▶ _Texto proporcionado_
┌──

El bandazo autoritario del país provoca una dura reprimenda del Europarlamento
La extrema derecha agita el antisemitismo y el racismo
SILVIA BLANCO. EL PAÍS.- Hace unos meses, Eszter S. se descubrió haciendo un gesto nuevo. Estiró la manga de la chaqueta para ocultar las letras hebreas inscritas en su reloj. Estaba en un lugar público. Es un detalle mínimo —igual que no decir que es judía cuando conoce a gente nueva si no es necesario— del que solo fue consciente después. “Escondes más tu identidad”, explica en la terraza de uno de los muchos bares de copas que han brotado en el antiguo gueto de Budapest. Música, risas y jóvenes ocupan ahora los espaciosos edificios medio en ruinas, con partes al aire libre, decorados con murales y mesas de colores.
En esta parte de la ciudad se puede probar la cocina judía del país y no es difícil cruzarse con alguien con kipá. Eszter tiene 33 años y habla de la vitalidad de la comunidad, de entre 80.000 y 100.000 personas, el 10% de la población. Ella no es practicante, “igual que la mayoría”, explica, y forma parte de Marom, una asociación juvenil que organiza festivales de música y talleres. “Reinterpretamos la cultura judía de una forma nueva y atractiva, poniendo énfasis en los aspectos positivos de la identidad judía. Hasta hace poco era suficiente centrarse en el arte y en la cultura, pero en este contexto político sentimos que es más necesario abordar el Holocausto y el antisemitismo desde el punto de vista de la educación”, explica después de tomarse un té. “Ahora los prejuicios se han hecho más visibles. En las dos últimas semanas, dos amigos me han contado que han escuchado en el trabajo comentarios abiertamente contra los judíos. El novio de una amiga judía no le presenta a sus padres porque ellos son de derechas y antisemitas. Esto no es una paranoia: la política está legitimando esto, últimamente se dicen frases contra los judíos como si fuera normal. Y lo mismo pasa con los gitanos”.

└──

▶ _Tarea asignada A_
Según el artículo, ¿cuántos años tiene Eszter?
▶ _Tarea asignada B_
Reescribe el fragmento del artículo que empieza en "El bandazo autoritario" y termina en "mesas de colores.", sustituyendo "Budapest" por "Praga".
▶ _Tarea asignada C_
Enumera todo lo que, según el artículo, ocupa ahora los edificios del antiguo gueto de Budapest.
Responde basándote únicamente en el artículo.

▶ _Material almacenado_
┌──

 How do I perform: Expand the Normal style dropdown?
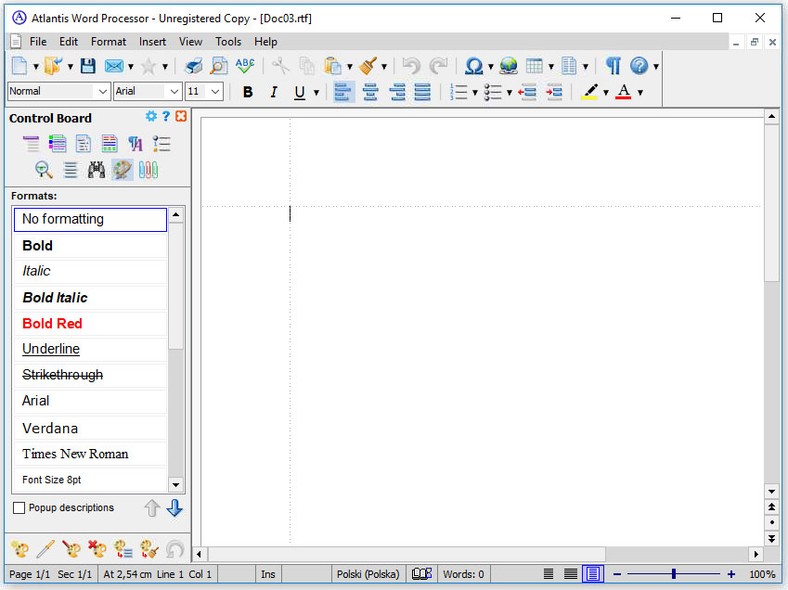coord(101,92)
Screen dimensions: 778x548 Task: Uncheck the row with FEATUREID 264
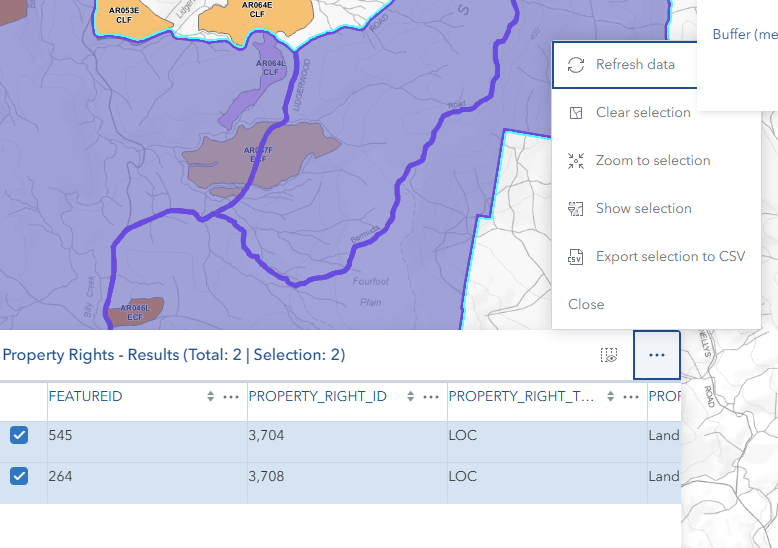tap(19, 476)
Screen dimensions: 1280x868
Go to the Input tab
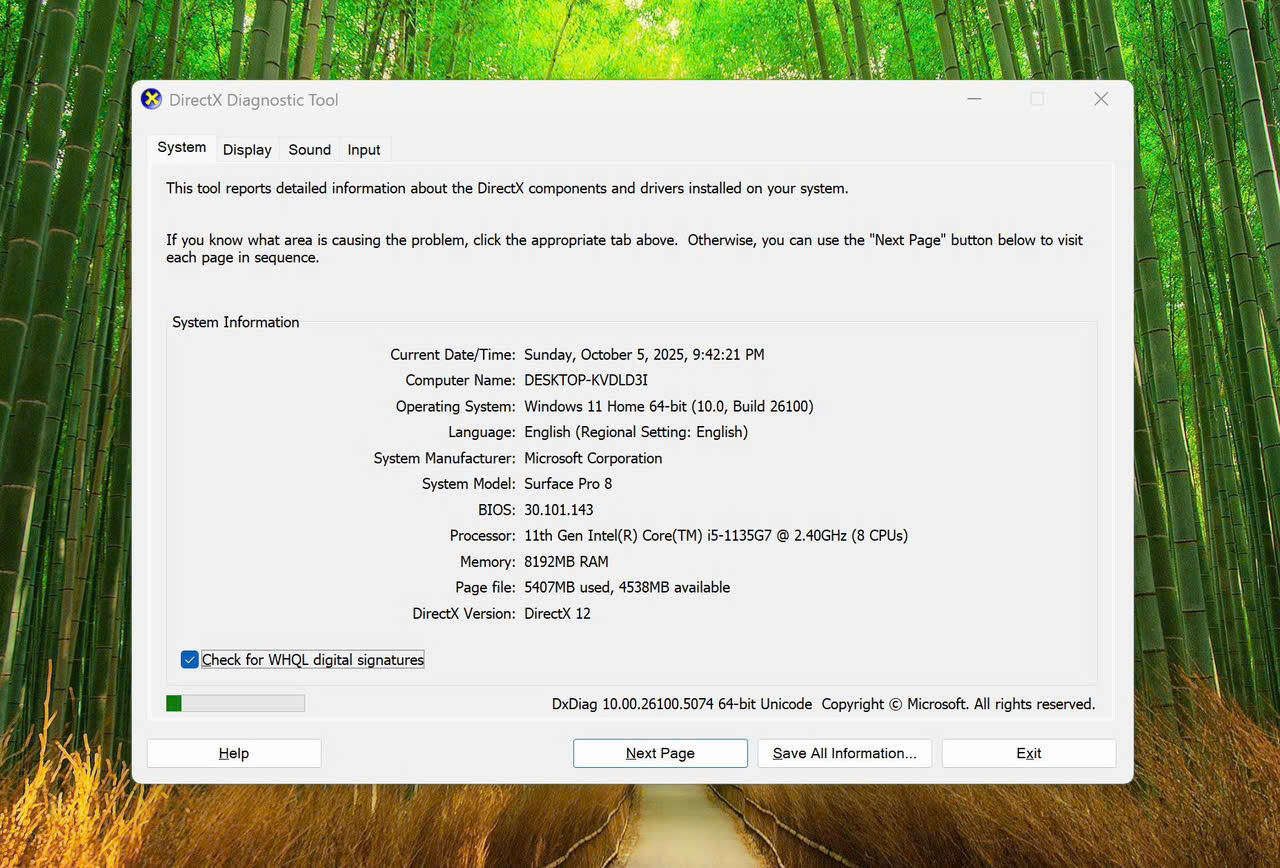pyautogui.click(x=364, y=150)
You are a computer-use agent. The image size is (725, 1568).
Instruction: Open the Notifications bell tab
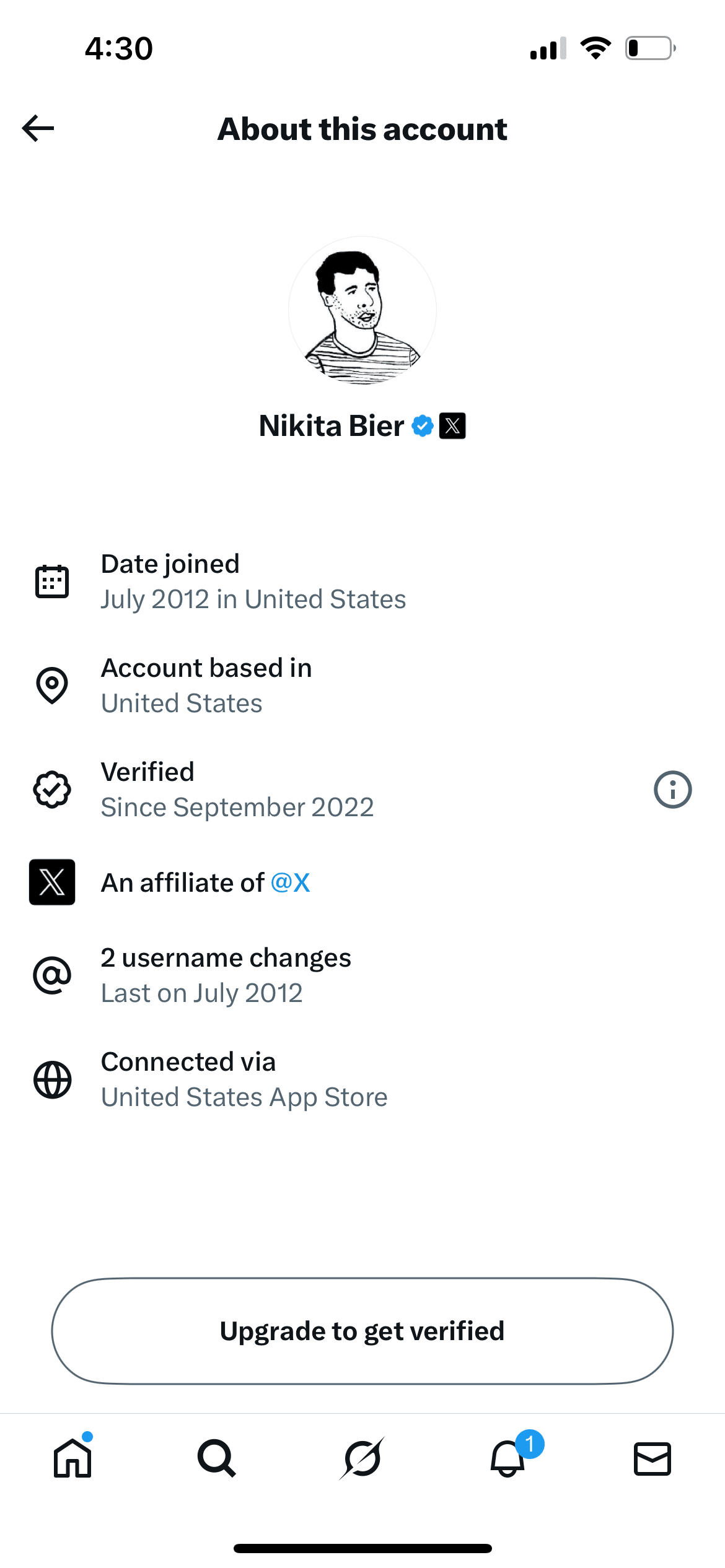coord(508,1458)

└──

▶ _Resultado esperado A_
33 años.

▶ _Resultado esperado B_
El bandazo autoritario del país provoca una dura reprimenda del Europarlamento
La extrema derecha agita el antisemitismo y el racismo
SILVIA BLANCO. EL PAÍS.- Hace unos meses, Eszter S. se descubrió haciendo un gesto nuevo. Estiró la manga de la chaqueta para ocultar las letras hebreas inscritas en su reloj. Estaba en un lugar público. Es un detalle mínimo —igual que no decir que es judía cuando conoce a gente nueva si no es necesario— del que solo fue consciente después. “Escondes más tu identidad”, explica en la terraza de uno de los muchos bares de copas que han brotado en el antiguo gueto de Praga. Música, risas y jóvenes ocupan ahora los espaciosos edificios medio en ruinas, con partes al aire libre, decorados con murales y mesas de colores.

▶ _Resultado esperado C_
Música, risas y jóvenes.